Nick empieza a llegar a clase sin retraso. Se le nota más animado, demostrando más interés en participar y contestar más preguntas que de costumbre. Un día se aseguró de que nadie más quedara en clase, se acercó a la docente y, de una manera muy efusiva, le comunica: yo quiero aprender español porque me interesa saber lo que dicen mis parientes cuando nos reunimos para celebrar fiestas, cumpleaños o simplemente cuando estamos juntos.
La maestra lo animó a seguir aprendiendo la lengua de sus antepasados, pero sin comunicárselo al resto de la familia. —Y usted cómo sabe, profesora, que la familia se burla de uno cuando intenta aprender otro idioma –le preguntó, sorprendido, el alumno. Mi hermana fue a la universidad y fue el hazmerreír de mi familia, ya que nadie podía entender por qué tuvo que seguir un curso de español.
Karen: te volviste loca. Para aprender español, no hay necesidad de ir a la universidad –exclamaban al unísono los parientes, entre grandes carcajadas. —Por ese mismo motivo –replica la docente. Tú vas a aprender este idioma, pero va a ser un gran secreto que dará su fruto cuando sea propicio. El rostro de Nick se iluminó con un rayo de esperanza.

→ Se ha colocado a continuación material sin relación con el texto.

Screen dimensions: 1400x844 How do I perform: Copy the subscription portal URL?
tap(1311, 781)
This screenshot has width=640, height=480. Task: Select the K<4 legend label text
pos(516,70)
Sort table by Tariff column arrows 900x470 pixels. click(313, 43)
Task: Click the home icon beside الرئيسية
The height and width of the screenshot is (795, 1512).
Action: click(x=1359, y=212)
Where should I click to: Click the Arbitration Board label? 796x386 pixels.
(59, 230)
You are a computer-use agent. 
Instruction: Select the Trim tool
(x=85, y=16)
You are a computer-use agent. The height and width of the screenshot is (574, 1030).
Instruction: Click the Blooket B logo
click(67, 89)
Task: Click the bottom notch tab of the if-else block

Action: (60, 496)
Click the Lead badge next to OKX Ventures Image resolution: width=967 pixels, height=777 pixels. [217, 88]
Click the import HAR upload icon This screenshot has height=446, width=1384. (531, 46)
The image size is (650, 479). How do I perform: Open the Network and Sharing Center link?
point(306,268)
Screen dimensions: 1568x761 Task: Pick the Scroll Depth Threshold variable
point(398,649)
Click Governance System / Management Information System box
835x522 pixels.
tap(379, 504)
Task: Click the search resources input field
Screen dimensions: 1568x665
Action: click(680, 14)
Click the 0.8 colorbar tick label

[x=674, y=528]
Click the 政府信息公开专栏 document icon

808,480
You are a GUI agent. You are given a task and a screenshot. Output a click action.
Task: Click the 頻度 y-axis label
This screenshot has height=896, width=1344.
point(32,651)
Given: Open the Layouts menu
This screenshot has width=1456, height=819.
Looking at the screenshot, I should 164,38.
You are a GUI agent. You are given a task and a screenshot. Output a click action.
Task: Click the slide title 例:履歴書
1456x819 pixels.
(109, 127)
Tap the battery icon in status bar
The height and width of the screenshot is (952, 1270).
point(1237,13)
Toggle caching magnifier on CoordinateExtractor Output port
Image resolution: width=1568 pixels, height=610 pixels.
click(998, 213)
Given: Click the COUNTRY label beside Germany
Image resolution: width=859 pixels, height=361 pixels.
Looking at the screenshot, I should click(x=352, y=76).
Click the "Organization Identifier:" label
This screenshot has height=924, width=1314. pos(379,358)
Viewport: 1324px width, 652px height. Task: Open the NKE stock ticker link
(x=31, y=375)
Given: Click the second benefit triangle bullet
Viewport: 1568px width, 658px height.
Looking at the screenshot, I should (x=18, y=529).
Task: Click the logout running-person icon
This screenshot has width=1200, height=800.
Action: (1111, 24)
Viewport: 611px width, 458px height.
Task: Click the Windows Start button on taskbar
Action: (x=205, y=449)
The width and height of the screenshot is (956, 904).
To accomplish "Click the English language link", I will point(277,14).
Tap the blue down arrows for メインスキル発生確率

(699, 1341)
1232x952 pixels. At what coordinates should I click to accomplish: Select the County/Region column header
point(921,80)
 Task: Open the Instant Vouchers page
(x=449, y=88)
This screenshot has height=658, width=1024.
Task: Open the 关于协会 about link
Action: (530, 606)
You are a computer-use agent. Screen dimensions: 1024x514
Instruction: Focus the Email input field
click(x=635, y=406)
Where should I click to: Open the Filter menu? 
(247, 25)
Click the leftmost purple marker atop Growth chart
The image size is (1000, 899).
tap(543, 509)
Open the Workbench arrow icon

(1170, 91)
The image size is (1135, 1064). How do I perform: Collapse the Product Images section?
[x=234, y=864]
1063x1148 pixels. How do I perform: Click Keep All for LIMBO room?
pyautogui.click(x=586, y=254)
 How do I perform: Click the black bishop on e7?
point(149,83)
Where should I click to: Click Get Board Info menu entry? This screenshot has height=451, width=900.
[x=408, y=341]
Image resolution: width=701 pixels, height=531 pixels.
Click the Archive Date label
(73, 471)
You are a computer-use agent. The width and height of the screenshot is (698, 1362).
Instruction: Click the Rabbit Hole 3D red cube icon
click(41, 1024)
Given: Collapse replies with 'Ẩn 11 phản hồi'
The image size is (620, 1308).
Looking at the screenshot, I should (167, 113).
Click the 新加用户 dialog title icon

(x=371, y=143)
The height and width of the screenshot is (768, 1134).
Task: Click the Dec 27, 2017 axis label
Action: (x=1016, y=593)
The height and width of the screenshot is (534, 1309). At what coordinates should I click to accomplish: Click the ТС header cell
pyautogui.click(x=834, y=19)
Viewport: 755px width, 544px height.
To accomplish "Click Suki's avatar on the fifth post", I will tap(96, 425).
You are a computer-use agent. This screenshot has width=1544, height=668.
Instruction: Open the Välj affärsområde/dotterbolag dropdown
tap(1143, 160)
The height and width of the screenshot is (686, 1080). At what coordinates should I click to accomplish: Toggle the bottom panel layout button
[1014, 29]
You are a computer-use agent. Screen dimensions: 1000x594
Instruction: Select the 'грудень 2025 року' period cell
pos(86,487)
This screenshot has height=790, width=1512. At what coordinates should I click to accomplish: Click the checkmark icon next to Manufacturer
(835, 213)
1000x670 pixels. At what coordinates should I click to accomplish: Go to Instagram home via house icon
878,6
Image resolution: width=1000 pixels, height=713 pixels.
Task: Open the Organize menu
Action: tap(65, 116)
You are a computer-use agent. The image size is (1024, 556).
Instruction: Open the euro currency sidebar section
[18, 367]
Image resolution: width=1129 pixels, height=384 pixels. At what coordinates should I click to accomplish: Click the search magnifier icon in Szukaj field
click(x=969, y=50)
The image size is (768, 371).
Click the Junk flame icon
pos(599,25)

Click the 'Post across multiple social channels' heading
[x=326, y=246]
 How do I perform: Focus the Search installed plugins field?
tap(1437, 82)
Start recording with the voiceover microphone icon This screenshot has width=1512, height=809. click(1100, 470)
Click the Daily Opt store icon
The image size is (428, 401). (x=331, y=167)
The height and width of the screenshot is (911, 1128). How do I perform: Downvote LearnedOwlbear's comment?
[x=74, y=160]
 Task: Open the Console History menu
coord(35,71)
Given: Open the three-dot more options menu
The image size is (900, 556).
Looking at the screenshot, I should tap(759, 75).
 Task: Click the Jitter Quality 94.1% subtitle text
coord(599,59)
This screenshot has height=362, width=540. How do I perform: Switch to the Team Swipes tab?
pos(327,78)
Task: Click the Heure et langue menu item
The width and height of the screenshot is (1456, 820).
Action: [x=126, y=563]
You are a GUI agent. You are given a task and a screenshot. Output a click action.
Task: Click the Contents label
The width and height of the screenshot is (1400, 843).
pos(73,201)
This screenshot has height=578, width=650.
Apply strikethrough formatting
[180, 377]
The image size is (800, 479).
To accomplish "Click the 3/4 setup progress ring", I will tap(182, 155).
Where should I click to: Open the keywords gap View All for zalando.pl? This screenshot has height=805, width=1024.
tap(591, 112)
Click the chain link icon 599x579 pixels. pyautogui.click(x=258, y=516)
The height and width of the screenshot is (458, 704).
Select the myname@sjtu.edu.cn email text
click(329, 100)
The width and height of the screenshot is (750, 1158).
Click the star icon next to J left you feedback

La profesora recogió sus libros, papeles y demás útiles para ponerlos en su mochila y emprender el camino a la parada del autobús de regreso a su domicilio. La melodía empezaba su onomatopéyico tara tara tá… uno, tara tara tá, 200… tara tara tá… 500… 1400 pasos y… ¡ya! Una vez más, el umbral del edificio, con su luminosa entrada, le daba la bienvenida a la docente de la mochila cantadora.